LIZS · 28/12/2018 12:56

Precious and ungrateful. Ask to exchange if it bothers you that much, or accommodate it in your plans as spares.

MyPoodleisWorthTenofYou · 28/12/2018 12:56

God, you sound like hard work.

countrygirl99 · 28/12/2018 12:56

Exchange or Ebay

DianaPrincessOfThemyscira · 28/12/2018 12:57

You are being wildly precious. Just don’t use them.

Your MIL might be a horrible old bag but this is such a non-issue. If your daughter decides next year she wants some would you say no because it doesn’t match?

GreatDuckCookery6211 · 28/12/2018 12:57

Did you say to MIL " why have you bought bed covers when I asked you not to? "

ShalomJackie · 28/12/2018 12:57

Use them now then while she hasn't got her nice new room. Then buy new then.

I suspect she might have already bought them in a sale before she asked and they were no returnable.

GreatDuckCookery6211 · 28/12/2018 12:58

I don't see how the OP is being precious tbf. She specifically explained why she didn't want bed covers and that's what MIL bought. I would have brought it up with her though and asked why she'd done that.

SharpLily · 28/12/2018 12:59

I can't exchange, they're from another country - and don't fit our duvets and pillows! Hmm

She hadn't already bought them, she made that clear in the phone call.

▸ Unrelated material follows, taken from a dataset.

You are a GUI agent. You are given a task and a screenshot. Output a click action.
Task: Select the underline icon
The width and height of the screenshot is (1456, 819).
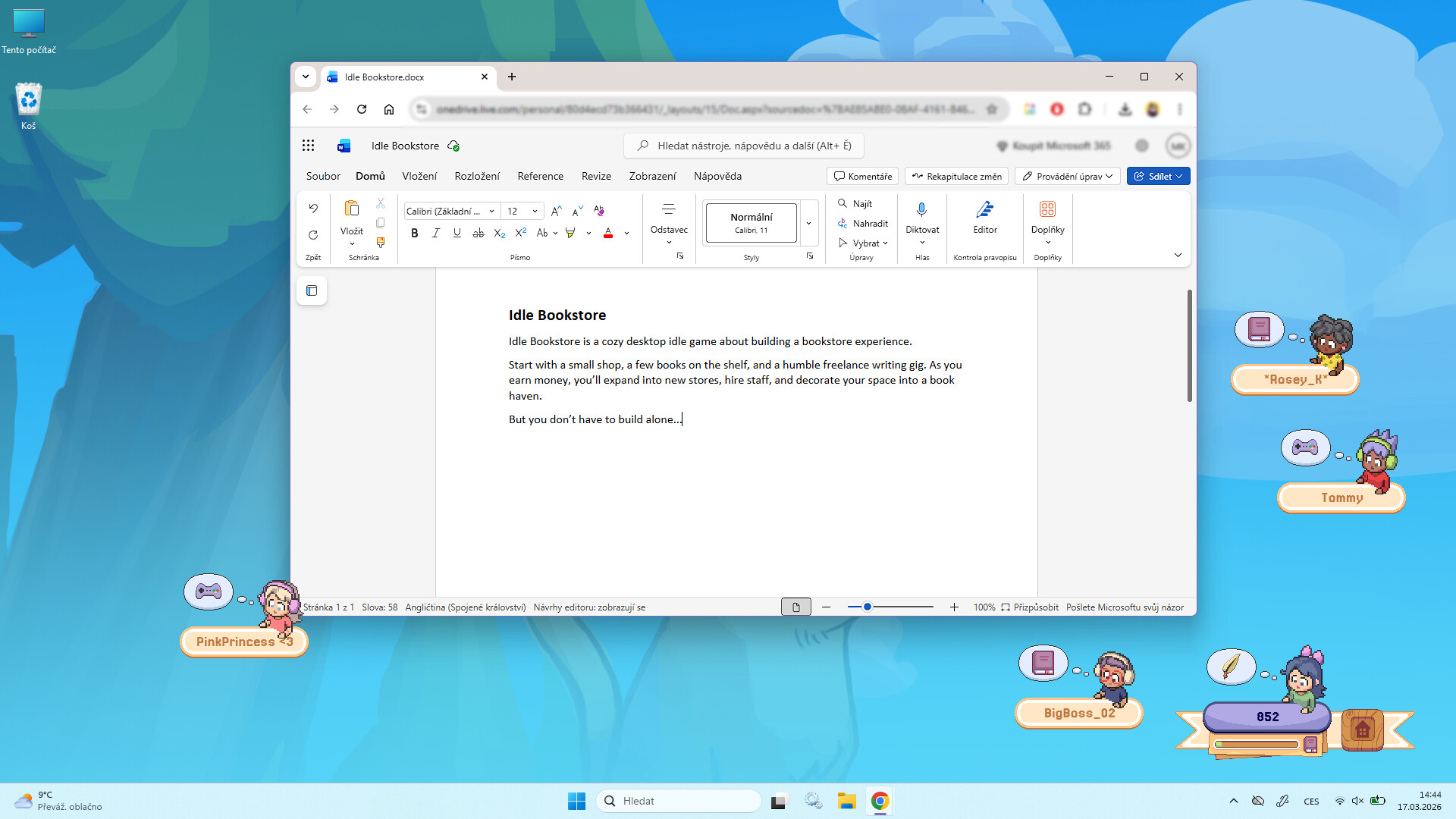click(x=457, y=233)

I can't see any choice but to keep them as spares but we do have issues with storage and clutter in this house so it really pisses me off to have to keep something like this which is so useless.

If I try to sell them on FB can she see what I post in selling groups?

OP posts:
Dimsumlosesum · 28/12/2018 12:59

It doesn't matter. Be gracious, say thank you, keep them as spares.

BaronessBomburst · 28/12/2018 12:59

Just use them for now.
Then when you do up DD's room, use them as spares. They'll come in handy for tents, sleepovers, picnics etc.
You know what she's like, and you could have predicted this. It's not you 'wasting' them, it's her as she ignored your advice and did her own thing.

vodkaanddietcokeplease · 28/12/2018 13:00

Dust sheets Grin

Oysterbabe · 28/12/2018 13:00

You're being precious. Most people have a few sets of bed covers.

Birdie6 · 28/12/2018 13:01

I'm still trying to get my head around why a 4 year old would want bed linen as a gift .

sweeneytoddsrazor · 28/12/2018 13:01

Always good to have a spare set. At some point you will need to make an emergency change of bedding due to vomit. You will have sleepovers that you may need bedding for. Much easier to put spare beddding on for one night whilst main set is being washed than to faff about getting wasged dried and back on bed in same day.

BaronessBomburst · 28/12/2018 13:01

The pillow thing I get, but aren't duvets a standard size?

ShanghaiDiva · 28/12/2018 13:02

I don't think you are being ungrateful - she asked and you said no, so why did she buy them?
I would keep them as spares. Not the most exciting xmas present for a four year old!

Holidayshopping · 28/12/2018 13:02

don't fit our duvets and pillows!

Tell her that then. Confused

GreatDuckCookery6211 · 28/12/2018 13:02

Did you ask her WHY she'd bought them OP?

No point moaning if you're never going to do anything about stuff you don't like.

SharpLily · 28/12/2018 13:03

She's not the sort of woman you can have a reasonable conversation with - if I ask that (to me) perfectly obvious question there will be a row and my husband will be made to feel very uncomfortable.

And if my daughter wants Ladybug covers next week or month then no, I won't let her have them - not because they don't match but because the following month she will want Paw Patrol and the month after that Frozen and the month after that Tangled and so on, which is why we are quite carefully avoiding anything like that.

I haven't spoken to M-i-L yet because she lives six hours away and presents get posted to us in a box.

OP posts:
userschmoozer · 28/12/2018 13:03

Yanbu, its not thoughtful to pull a stunt like that and you don't have to be grateful.
If you sell them on FB or Ebay it might be that someone crafty can use the fabric, so the size isn't such an issue. But she will be able to see.